Underwater noise from monopile installations is an inherent problem linked to the choice of substructure. Much research and many proposals have been made with limited effect.
By Kent Krøyer
Several reports show that underwater noise from hydraulic hammering of monopiles into the sea floor can be harmful to the wildlife of the ocean if not restricted.
Many whales such as the harbor porpoise depend on their hearing when they navigate and hunt for food, therefore deafened whales cannot hunt. Harbor porpoises are common in coastal areas where offshore wind farms are being erected.
This problem is well understood and several research projects have tried to mitigate the noise with different kinds of experimental sound barriers.
However, the banging noises from the hydraulic hammers are so intense that it has been very difficult to dampen it, because sound propagates very effectively in water even over long distances, due to the physical properties of water, i.e. high density and low compressibility.
A large crane is necessary to lower the heavy IHC Merwede noise reduction system in place. Besides protecting the whales the system acts as a precision guide for the monopile as it is driven down into the mud. The yellow tubes are the final transition pieces on which the wind turbine tower will be mounted.
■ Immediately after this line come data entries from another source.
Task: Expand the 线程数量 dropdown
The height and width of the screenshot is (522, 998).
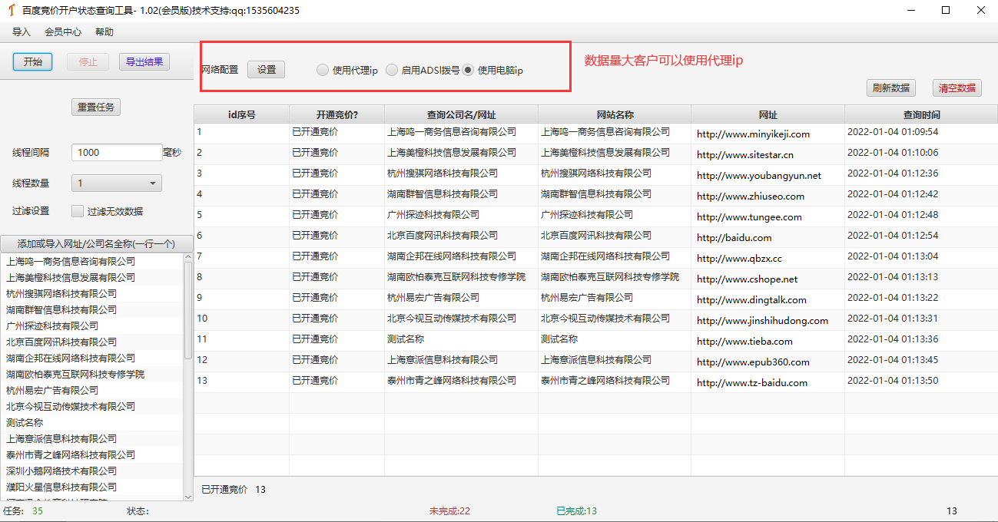Action: pos(116,183)
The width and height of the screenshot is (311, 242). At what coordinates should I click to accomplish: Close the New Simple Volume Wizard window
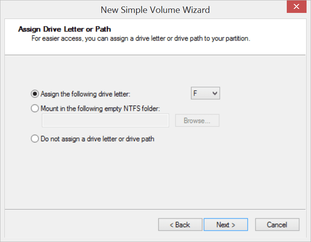(x=296, y=7)
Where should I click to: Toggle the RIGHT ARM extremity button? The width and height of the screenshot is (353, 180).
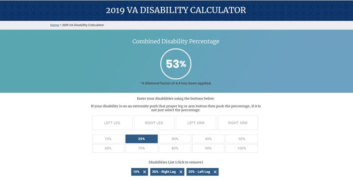click(x=238, y=123)
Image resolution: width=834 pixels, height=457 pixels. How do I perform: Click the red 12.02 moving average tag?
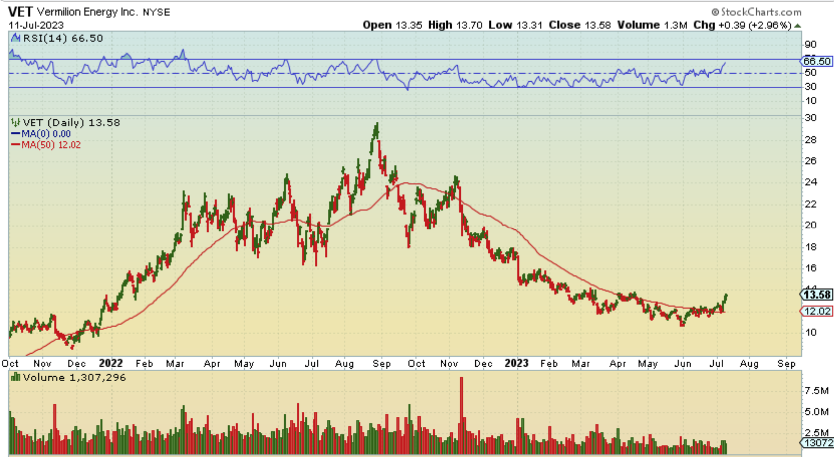click(x=817, y=311)
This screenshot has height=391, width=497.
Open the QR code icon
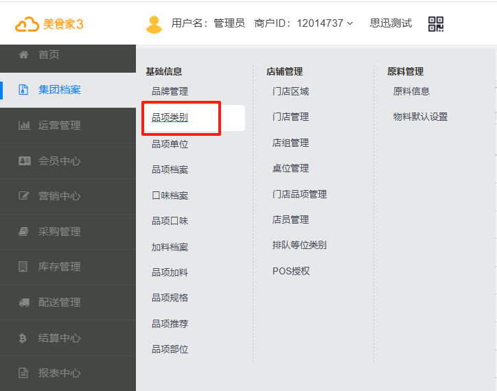pyautogui.click(x=436, y=24)
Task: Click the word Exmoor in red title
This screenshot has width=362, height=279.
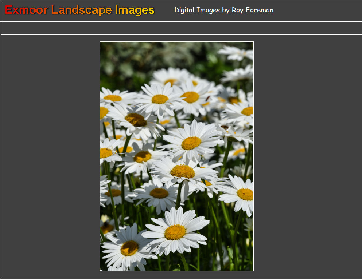Action: 26,10
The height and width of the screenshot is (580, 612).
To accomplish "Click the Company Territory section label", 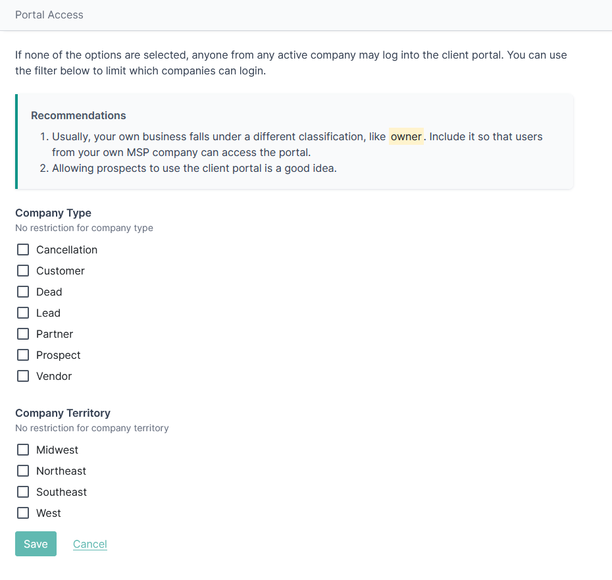I will click(63, 413).
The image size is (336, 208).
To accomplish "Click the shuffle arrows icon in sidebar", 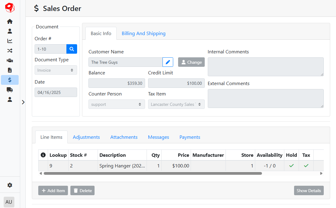I will click(x=10, y=51).
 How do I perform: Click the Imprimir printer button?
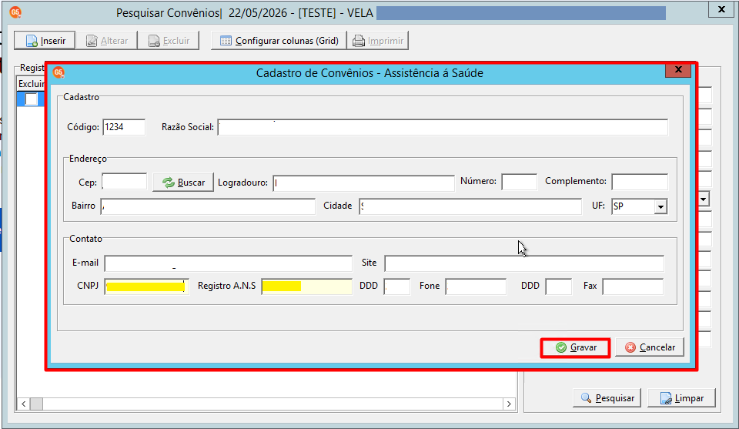coord(378,41)
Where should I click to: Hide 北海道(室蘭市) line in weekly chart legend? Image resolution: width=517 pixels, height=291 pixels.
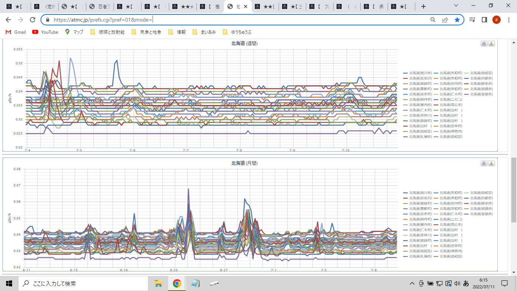pos(481,94)
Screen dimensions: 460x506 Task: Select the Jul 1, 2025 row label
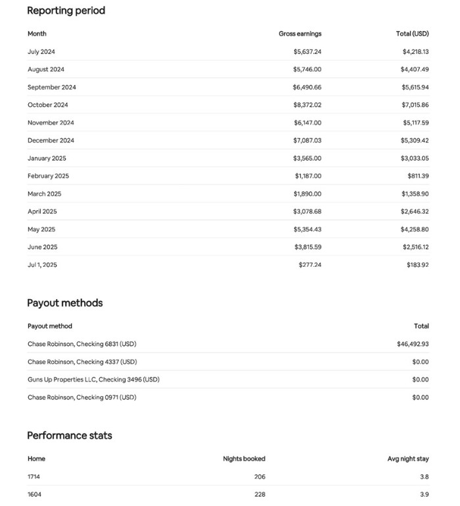point(42,265)
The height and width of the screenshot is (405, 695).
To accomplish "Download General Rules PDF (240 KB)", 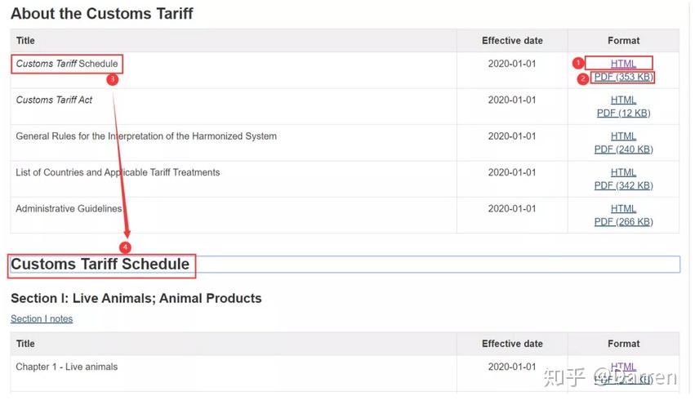I will pyautogui.click(x=623, y=149).
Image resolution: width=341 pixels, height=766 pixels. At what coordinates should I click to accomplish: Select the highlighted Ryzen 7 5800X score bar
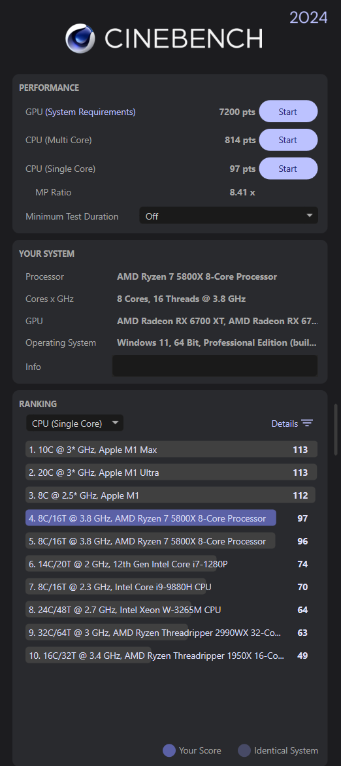(150, 518)
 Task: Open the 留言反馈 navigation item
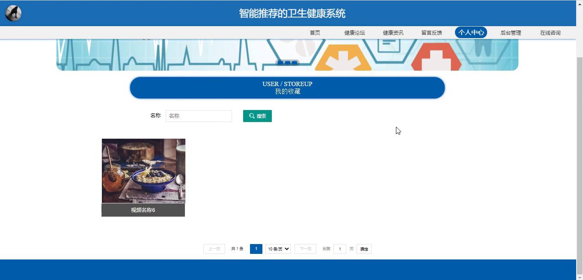click(x=431, y=33)
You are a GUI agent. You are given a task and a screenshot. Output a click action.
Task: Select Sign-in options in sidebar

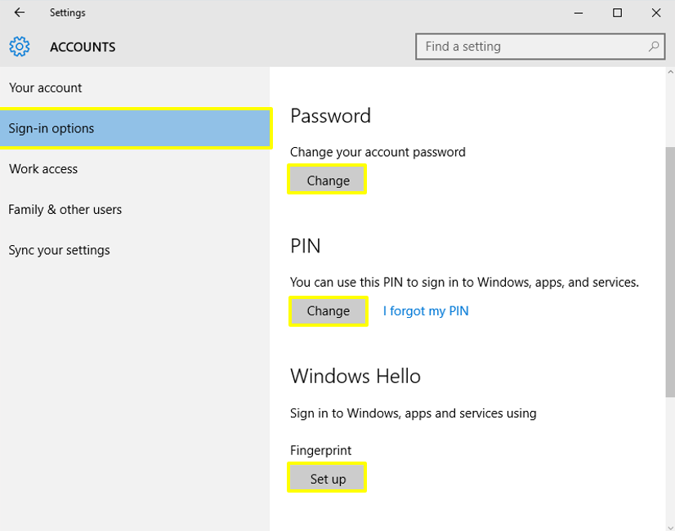[51, 128]
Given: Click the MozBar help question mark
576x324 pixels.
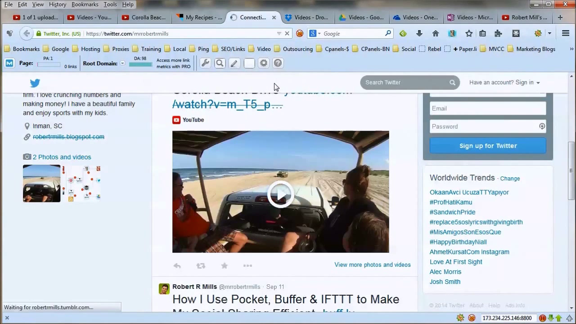Looking at the screenshot, I should tap(278, 63).
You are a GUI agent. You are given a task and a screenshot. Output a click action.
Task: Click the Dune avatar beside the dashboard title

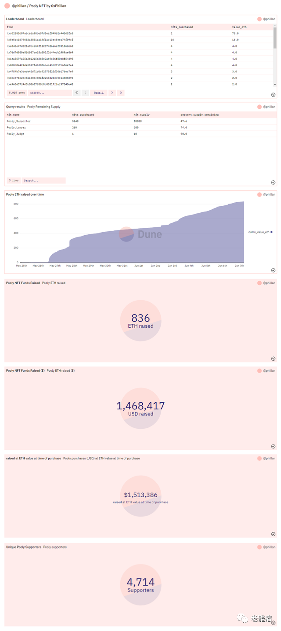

Photo: Riffgat Offshore Windpark
Extreme sound waves
According to a report from Delft University of Technology 2011, commissioned by the North Sea Foundation, the sound exposure in the water close to a six meter monopile being installed is around 247 dB re 1 µPa.
The threshold of pain for a human ear in atmospheric air is 130 dB re 20 µPa, the same level as a jet engine at 100 feet distance. Permanent hearing damage occurs at 120 dB.
To compare the sound pressures above and below water one needs to add 26 dB to the “re 20 µPa” level to get a comparable “re 1 µPa” level. To compare sound intensity an additional 36 dB has to be added due to the difference in the characteristic impedance of air and water.
However, the dB scale is logarithmic, which means that 247 dB under water is still an extremely loud sound wave.
The sound wave attenuates under water as a function of distance. However, the sound is reflected both by the seabed and by the sea surface. At at distance of 500 meter the sound exposure level from a large hydraulic hammer is still 174 dB re 1 µPa, according to the report. A single event of this magnitude could cause temporary hearing loss for marine mammals such as harbor porpoises and seals. Repeated exposure can cause permanent damage according to the report.
Installation method needs re-examination
This noise problem is closely connected to the use of monopiles and jackets as substructures for wind turbines. Monopiles are the popular choice for most of the offshore wind farms globally. As wind turbines grow in size so do their substructures and consequently the need for even bigger hydraulic hammers.
The North Sea Foundation report states that: “The wind energy represents a green and environmental friendly future while the use of monopiles with current installation techniques is contradictory to the whole wind energy philosophy and needs to be re-examined.”
The noise is generated as the hydraulic hammer hits the top of the monopile, often with a blow energy of 2300 kJ. This creates a longitudinal wave in the monopile, a wave that travels along the monopile to the seafloor and back, while creating a sound wave in the surrounding water. Some of the noise propagates from the air above the hammer and some from the vibrating seabed.
Current solutions to underwater noise are few
Proposals for mitigating the noise has been many: specially designed injection-style tips for the monopiles, contact damping between hammer and monopile, prolonged contact time via adjustment of the hammer, bubble curtains, confined bubble curtains, air pillow systems and finally the IHC noise mitigation system with a double-walled isolating sleeve combined with a confined bubble curtain.
The North Sea Foundation report also mentions a substitution of the hydraulic impact hammer with a less noisy vibratory hammer, as tested by Menck at the Bard 1 wind farm installation. Another idea is to drill down a concrete monopile, an unproven concept.
Leaving the monopile substructure in exchange for guyed structures, suction buckets, gravity based structures or floating structures could be future solutions. However, this could increase the cost of wind energy which must come down to be competitive.